In confirming the establishment of a new strategic focus on translational research for the School of Social Work, Dean Nancy J. Smyth, PhD, further announced the addition of internationally renowned addictions researchers, Clara M. Bradizza, PhD, and Paul Stasiewicz, PhD, to the school’s faculty, as full professors.
Together, these scientists have over 20 years’ experience conducting National Institutes of Health (NIH)-funded addictions research. Their current research, which will continue under the auspices of the UB School of Social Work’s Buffalo Center for Social Research, in a newly established Behavioral Health Clinic, is presently funded by $9 million in grants from the NIH.
“Social work is a broad area; at its core is the adaptation of scientific discovery to workable changes that benefit those in need,” said Smyth. “Clara and Paul have achieved remarkable success in securing research funding and conducting successful clinical research programs—and translating that research into workable treatments for vulnerable populations . Their contributions to our current research, faculty and students will be immeasurable.”
The two researchers join the school after having served as senior research scientists at UB’s Clinical and Research Institute on Addictions (CRIA, formerly the Research Institute on Addictions) and in the UB Jacobs School of Medicine and Biomedical Sciences’ Department of Psychiatry, where they have been associated since 1996.
Stasiewicz, who also assumes the new position of Janet B. Wattles Endowed Chair, is a leading researcher in the field of addictions research. The Janet B. Wattles Chair was recently established with funding in part provided by donations from UB alumna Janet B. Wattles (MSW, 1950).
“We are grateful for the generosity of Janet B. Wattles. Her gift and the Wattles Chair position will strengthen the bridge between our school’s research and real social change,” said Smyth.
Bradizza brings extensive experience leading addictions research programs and over her career has been awarded more than $22 million in NIH research grants.
In addition to continuing their groundbreaking addictions research, Bradizza and Stasiewicz will teach doctoral-level courses and serve as mentors to both students and faculty. Their experience will contribute greatly to faculty as they define their research agendas, and to doctoral students, as they refine their professional goals.
“In moving to UB’s School of Social Work, we are excited about collaborating with new colleagues and with local agencies to find ways to reduce alcohol-related harm in our communities,” said Stasiewicz.

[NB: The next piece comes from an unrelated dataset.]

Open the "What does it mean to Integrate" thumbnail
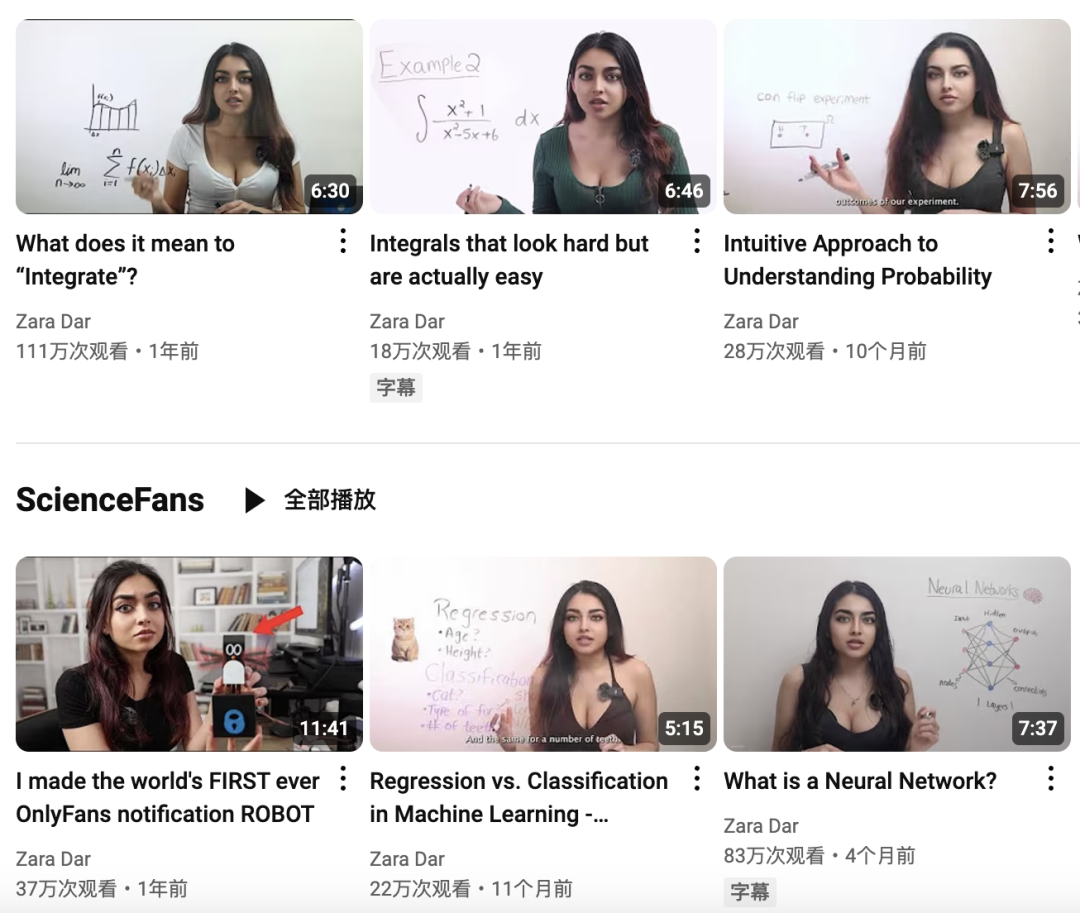This screenshot has height=913, width=1080. (x=189, y=116)
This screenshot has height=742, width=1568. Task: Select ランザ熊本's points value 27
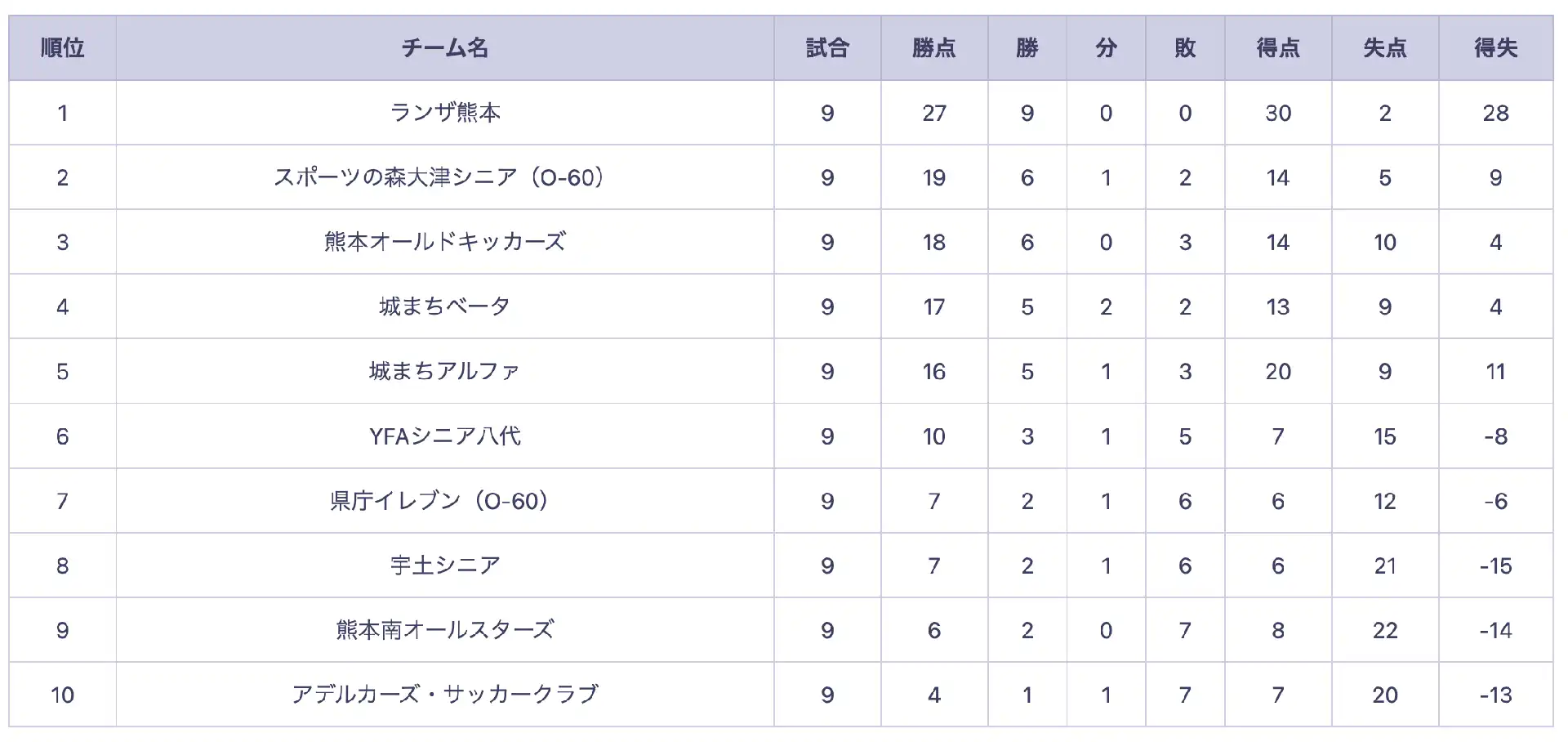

“Together, the disciplines of psychology and social work can shed more light on the personal and environmental factors that drive health behaviors. We believe we can translate that into new and better ways to positively impact the health of our communities, our nation and the world,” added Bradizza.
Smyth and the school administration are confident that the work of Bradizza and Stasiewicz is both unique and appropriate for the School of Social Work. Their success in translating research discoveries into treatments and tools that can improve the lives of those suffering the ravages of addictions is a major benefit—much of their research focuses on vulnerable populations such as pregnant women, victims of sexual violence and individuals with mental illness and post-traumatic stress disorder (PTSD).
Stasiewicz has been the principal investigator on several landmark NIH studies, and his research has been funded by the NIH, specifically the National Institute on Alcohol Abuse and Alcoholism (NIAAA), for more than 20 years. His peers’ esteem is demonstrated by the degree to which he is invited to consult on far-reaching policies and programs. He has frequently been invited to review grants for the NIAAA, and he is a respected long-time member of committees of the American Psychological Association and, more recently, of the Substance Abuse and Mental Health Services Administration. He earned his PhD in Clinical Psychology from Binghamton University and completed Brown University’s Post-Doctoral Training Program in Alcohol Treatment and Early Intervention Research.
Bradizza has provided leadership in the field of addictions research including an editorial position at the journal Addictive Behaviors and has served as program chair at American Psychological Association conferences. She is a permanent member of an NIH Study Section, “Interventions to Prevent and Treat Addictions,” that evaluates the scientific merit of NIH grant applications and has participated in review meetings for the Tobacco Centers of Regulatory Science, an interagency partnership between the Food and Drug Administration and the NIH that informs the regulation of tobacco products. She earned her PhD from Binghamton University and completed Brown University’s Post-Doctoral Training Program in Alcohol Treatment and Early Intervention Research.
Please join us in welcoming our new faculty!